/progressiveDB

Progressive DB

Primary LanguageJavaMIT LicenseMIT

ProgressiveDB

ProgressiveDB was presented as a demo at VLDB 2019 as a middleware to support interactive data exploration. It provides ProgressiveSQL which introduces Progressive Queries and Progressive Views. A Progressive Query returns a fast result that is refined with continuing time. A Progressive View provides some query steering possibilities by mentioning possible future queries.

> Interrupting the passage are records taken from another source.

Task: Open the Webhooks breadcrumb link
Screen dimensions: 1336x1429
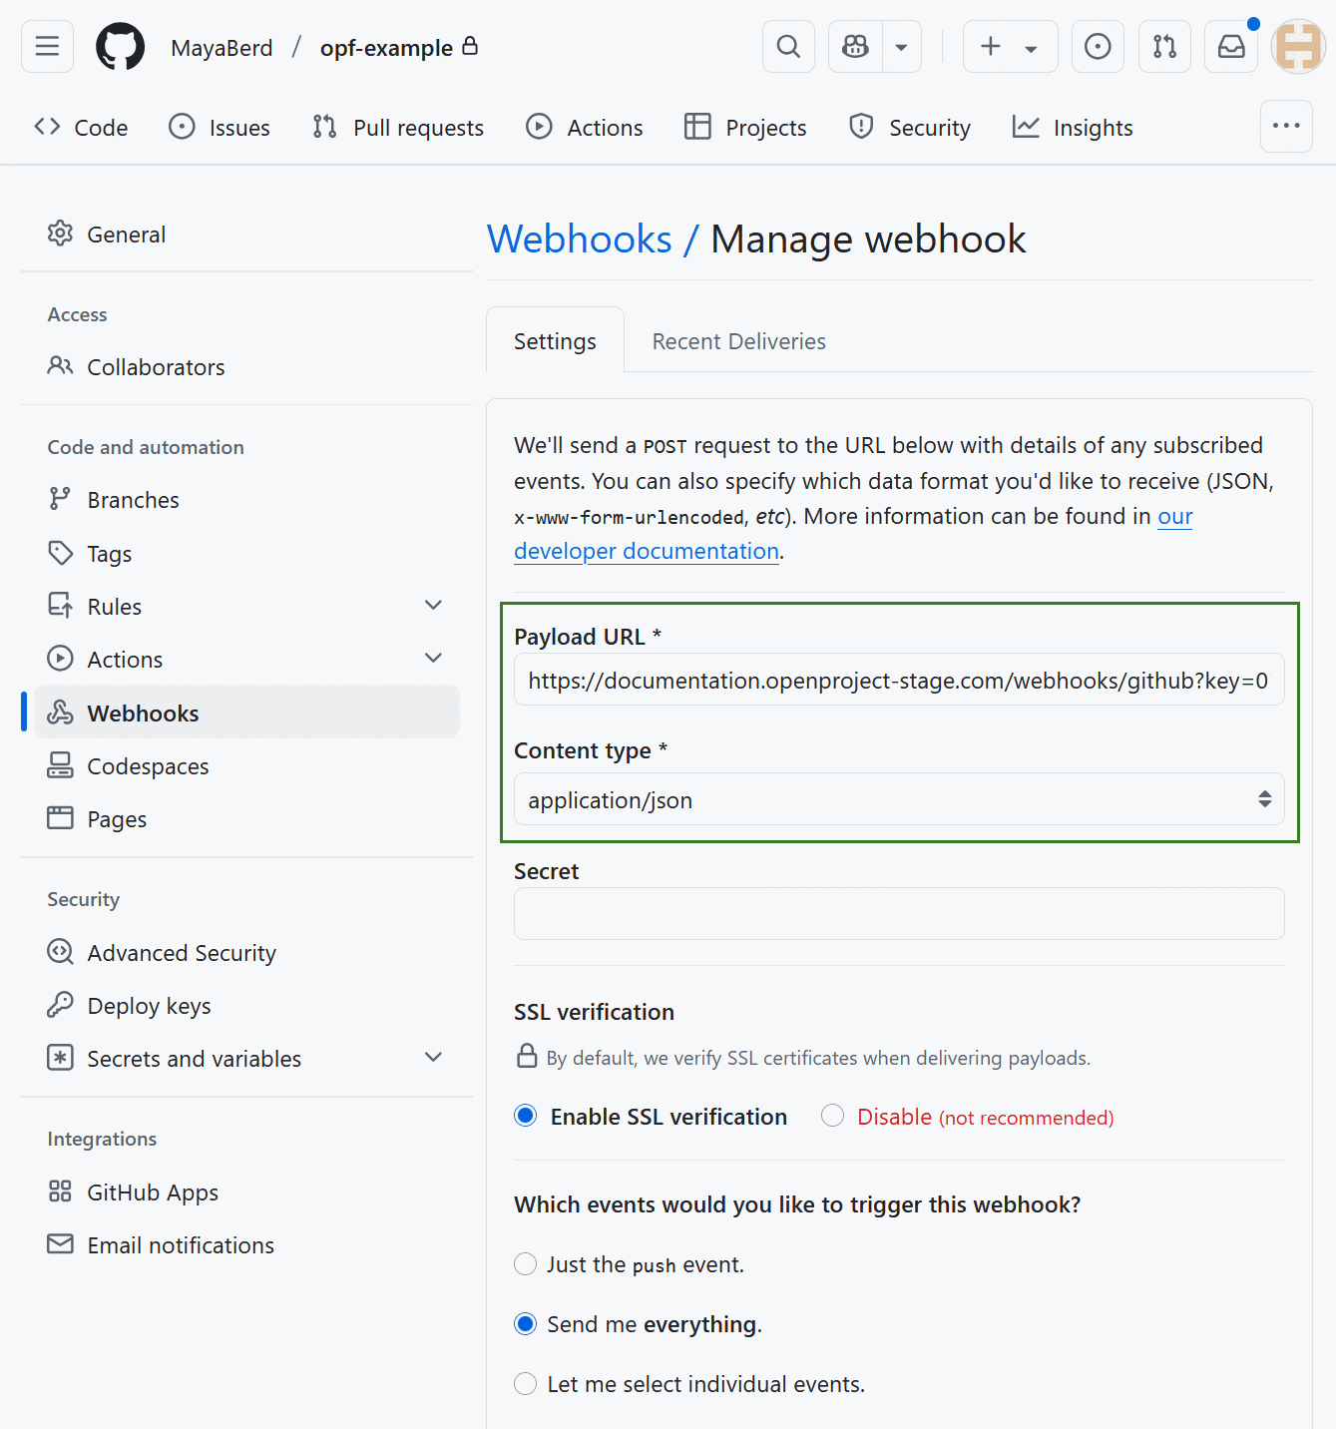Action: [x=579, y=238]
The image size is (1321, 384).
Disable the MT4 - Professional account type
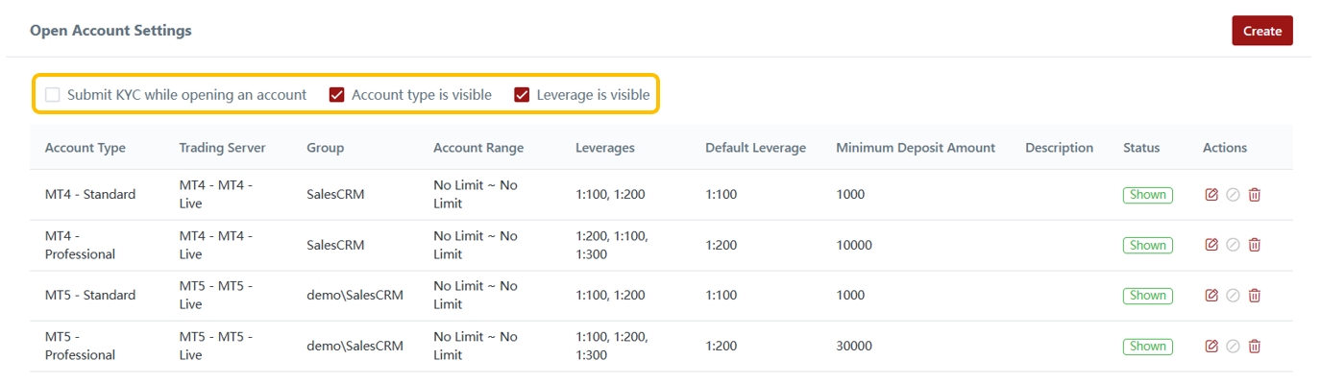point(1234,245)
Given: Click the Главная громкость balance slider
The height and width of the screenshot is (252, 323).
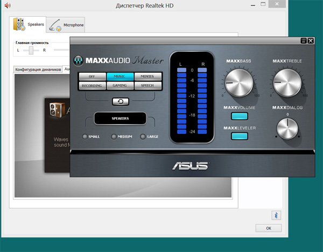Looking at the screenshot, I should point(32,50).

ProgressiveDB connects via JDBC to a DBMS and provides a JDBC interface to connect to. Currently PostgreSQL and MySQL are supported as data source, however it is possible to add drivers for other database systems.

Demo

The demo setup can be run in a docker container. The original demo did not use a partitioned table for the exact execution. However, the provided docker image uses for both progressive and exact execution a partitioned table to save memory. Therefore the exact execution will probably much faster. The container can be started via the following command:

docker run --name progressive-db-demo -p 5555:5432 -p 8000:8000 -p 8081:8081 -p 9001:9001 -d -e POSTGRES_DB=progressive -e PGDATA=/postgres bergic/progressive-db-demo:1.1

After starting the container (which will probably take a few minutes) the demo can be accessed via http://localhost:8000/index.html. The underlying PostgreSQL database can be accessed via psql:

psql -U postgres -d progressive -h localhost -p 5555

You can also connect to the ProgressiveDB server. Include the following dependency into your project:

<dependency>
    <groupId>org.apache.calcite.avatica</groupId>
    <artifactId>avatica-core</artifactId>
    <version>1.15.0</version>
</dependency>

An example query could be:

try (Connection connection = DriverManager.getConnection("jdbc:avatica:remote:url=http://localhost:9001")) {
    try (Statement statement = connection.createStatement()) {
        try (ResultSet result = statement.executeQuery("SELECT PROGRESSIVE AVG(depdelay), origin, progressive_progress() FROM ontime1m GROUP BY origin")) {
            while (result.next()) {
                System.out.printf("%f | %s | %f\n", result.getDouble(1), result.getString(2), result.getDouble(3));
            }
        }
    }
}

All fields of the table ontime1m can be found at: http://stat-computing.org/dataexpo/2009/the-data.html. The table ontime1m does not contain all entries of the original ontime table, but just the 40 biggest airports.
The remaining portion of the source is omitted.